▶ [Recorded information]:
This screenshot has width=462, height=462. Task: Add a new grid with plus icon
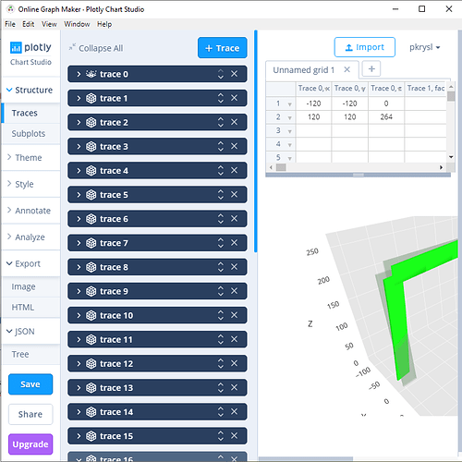(x=371, y=69)
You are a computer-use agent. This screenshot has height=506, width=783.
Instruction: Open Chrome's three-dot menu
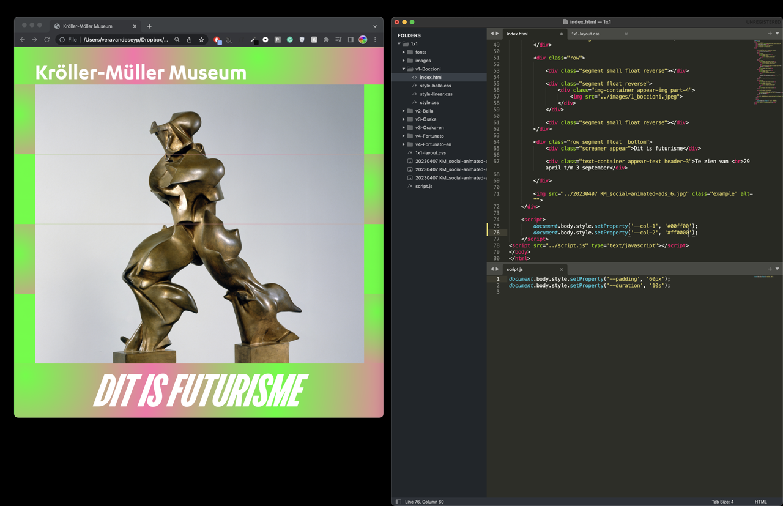click(x=375, y=40)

▶ [The request]:
Format the text of the entries above as a JSON list of strings, one string per line, omitting blank lines and the pictures.

▶ [Exercise output]:
[
  "This screenshot has width=462, height=462. Task: Add a new grid with plus icon",
  "(x=371, y=69)",
  "You are a computer-use agent. This screenshot has height=506, width=783.",
  "Instruction: Open Chrome's three-dot menu",
  "click(x=375, y=40)"
]